Nada podía ilustrar mejor el efecto que
Louis producía en sus allegados que el hecho de que Margaret no se
atreviera a revelar, ni siquiera a Louis, la verdad que sospechaba.
Había algo admirable en aquella capacidad de silencio de Louis,
pero también tenía algo de siniestro. Margaret habría deseado que
Louis fuese fuerte en mejor sentido. Pero se alegraba de que lo
fuera. Y resultó agradable el que un poco más tarde Louis la
envolviera en el amasijo de músculo y fibra de su brazo izquierdo,
diciendo:
—Ten cuidado con mi brazo derecho, Maggie;
me duele horrores.
Louis no hacia el amor; era todo pasión. Y
una vez la descargaba, se dormía y empezaba a roncar.

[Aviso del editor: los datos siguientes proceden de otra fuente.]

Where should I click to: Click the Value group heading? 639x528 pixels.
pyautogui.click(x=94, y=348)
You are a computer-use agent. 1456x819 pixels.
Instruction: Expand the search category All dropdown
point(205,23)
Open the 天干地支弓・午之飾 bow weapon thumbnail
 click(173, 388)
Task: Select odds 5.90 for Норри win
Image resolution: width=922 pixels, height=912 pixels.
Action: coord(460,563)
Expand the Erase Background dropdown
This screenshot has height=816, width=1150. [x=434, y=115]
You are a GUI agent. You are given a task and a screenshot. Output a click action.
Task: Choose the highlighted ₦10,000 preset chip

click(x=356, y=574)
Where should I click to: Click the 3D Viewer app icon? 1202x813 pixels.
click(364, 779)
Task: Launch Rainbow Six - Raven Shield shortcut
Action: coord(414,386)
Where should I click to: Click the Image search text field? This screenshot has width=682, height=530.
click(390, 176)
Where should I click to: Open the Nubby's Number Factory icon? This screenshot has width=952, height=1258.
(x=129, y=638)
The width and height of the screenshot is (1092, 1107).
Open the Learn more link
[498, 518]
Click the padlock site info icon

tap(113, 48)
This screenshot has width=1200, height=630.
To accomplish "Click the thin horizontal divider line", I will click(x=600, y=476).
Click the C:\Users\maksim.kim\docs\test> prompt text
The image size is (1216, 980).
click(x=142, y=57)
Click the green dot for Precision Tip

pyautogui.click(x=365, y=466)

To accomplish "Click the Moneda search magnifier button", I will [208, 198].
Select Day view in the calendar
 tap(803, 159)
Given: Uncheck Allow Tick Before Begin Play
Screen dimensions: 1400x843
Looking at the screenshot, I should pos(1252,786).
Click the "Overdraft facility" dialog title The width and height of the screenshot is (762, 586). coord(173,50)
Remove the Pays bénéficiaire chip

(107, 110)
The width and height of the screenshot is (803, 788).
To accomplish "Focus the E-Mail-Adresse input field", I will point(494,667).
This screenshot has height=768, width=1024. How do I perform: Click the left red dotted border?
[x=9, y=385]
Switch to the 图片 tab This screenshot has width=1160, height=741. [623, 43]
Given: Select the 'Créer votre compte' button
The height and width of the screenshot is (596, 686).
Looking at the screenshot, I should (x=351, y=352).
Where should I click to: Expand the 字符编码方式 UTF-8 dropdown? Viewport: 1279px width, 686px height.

Margaret estuvo despierta durante mucho
tiempo. Pensaba que si pudiera saber todo lo que su extraño marido
había hecho a lo largo de su vida, probablemente no querría vivir
con él. Entonces recordó que no había tomado medidas
preventivas.
«No me importaría tener otro hijo —pensó
Margaret, mientras se adormecía—. Si Louis no hubiera nacido en el
barrio chino, podría haber sido un gran hombre.»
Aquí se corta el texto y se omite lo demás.